You don't need years to start seeing improvement, though. Daily ankle routines change everything. Ankle rotations in both directions. Calf raises, both straight and turned out. Single-leg balance with your eyes closed. Point and flex against resistance bands. Ten minutes a day, consistently, for three months, and you'll notice a difference you didn't know was possible.
The hop-step-jump in a treble jig demands explosive ankle strength and control. If your ankles are just along for the ride, your footwork will look muddy and imprecise. Think of your ankles as the articulation point where intention becomes visible.
Timing lives in your whole body, not just your ears
A metronome is useful, but timing in Irish dance isn't purely auditory. It's physical. It's about feeling the accent in your sternum, your spine, the way your weight transfers. When you move with the music rather than just following it, something opens up in your dancing.
Practice with recordings you know well, then practice with recordings you've never heard. Can you keep your timing clean when you're surprised by a tempo shift? That's the test.
Arms are not decorative — they're relational
The tradition of minimal arm movement in Irish dance is often misunderstood. It's not that your arms don't matter; it's that they should respond to what your body is doing, not the other way around. When your footwork is crisp, your arms should be at ease. When you stumble, your arms shouldn't flail. The relationship between upper body and lower body in Irish dance is one of studied calm over explosive action.

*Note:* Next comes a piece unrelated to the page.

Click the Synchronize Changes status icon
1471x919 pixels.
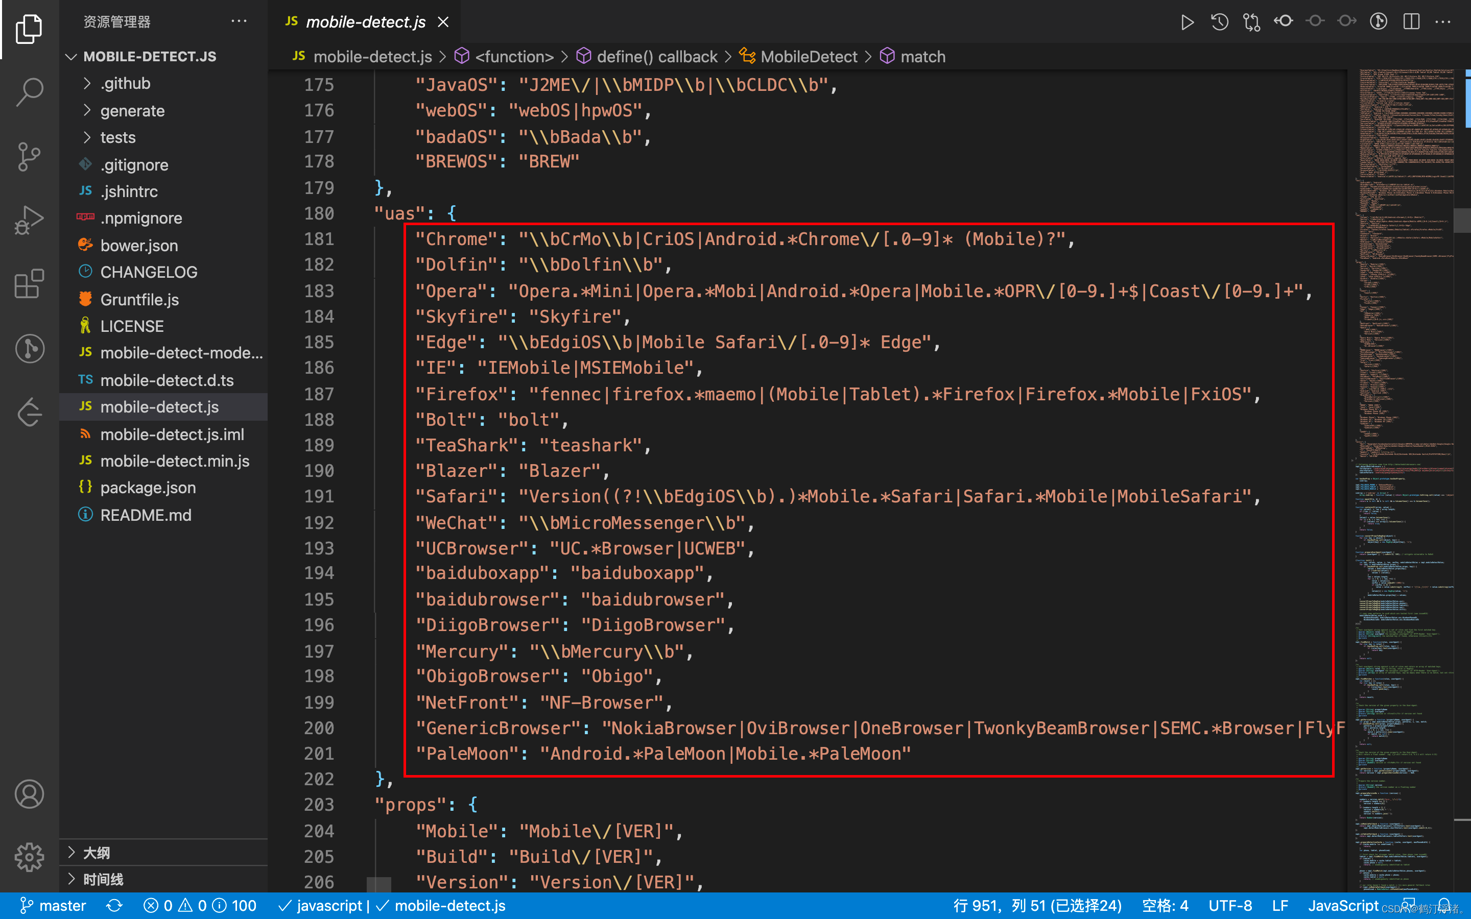pos(114,906)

Practice keeping your arms close to your body—elbows bent, hands relaxed, almost as if you're cupping a small bird that you don't want to crush or let fly away. This is where the famous "Irish dance composure" comes from.
The community is your real teacher
Nothing replaces a good instructor, but the advanced beginner stage is where peer learning becomes invaluable. Watch dancers who are slightly ahead of you. Ask questions after class. Share recordings of your own dancing and ask for honest feedback. Irish dance has one of the most supportive communities in the dance world—use it.
The journey from advanced beginner to intermediate dancer is longer than you think and shorter than you fear. Some days you'll feel like you're moving backward. Other days you'll have those three-second moments of pure click, where everything aligns and you remember exactly why you fell in love with this.
Hold onto those moments. They're the whole point.